During this travel according to Mr. Oliver and there is some dispute about the number, but there were a number of posted No Trespassing signs.

They traveled on beyond the house as I say for another mile when they came upon a locked gate blocking the roadway.

This locked gate also had on it a No Trespassing sign.

The officers parked their car not being able to go beyond that gate in the car and walked around the gate.

This area was fenced within the farm and the proof is that the farm had boundary fences around it as well.

After going past this gate or walking around this gate they proceeded about a quarter of a mile on when someone yelled to them,

"Come back. "

"There is no hunting allowed in this property. "

The officers walked back to the barn on the camp or where this person was standing and they could not find the person that they had seen who yelled at them.

So they proceeded on for another approximate quarter of a mile until they get into the property to the field approximately a mile and a half.

They traveled on that last journey, that last quarter mile journey, they travelled apart of that way through very dense underbrush and very dense wooded area.

They finally came upon the corn field and they could only when they got to that corn field observe that marijuana was growing in the corn field.

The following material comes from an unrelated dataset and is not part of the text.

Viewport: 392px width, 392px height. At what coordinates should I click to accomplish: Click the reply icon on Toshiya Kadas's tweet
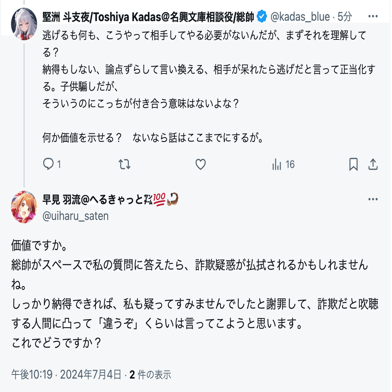tap(49, 164)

They could not see that marijuana from any other position until they had driven back approximately a mile and a half and stood actually on the field or in the field.

Harry A. Blackmun:

That is they could not see.

I suppose somebody in a helicopter could.

Frank E. Haddad, Jr.:

Yes, they could.

The situation that we have here is that the officers after finding this marijuana they came back out and while traveling on the road they saw Mr. Oliver and ultimately arrested him and charged him with manufacturing and growing marijuana in violation of the federal statute that was involved.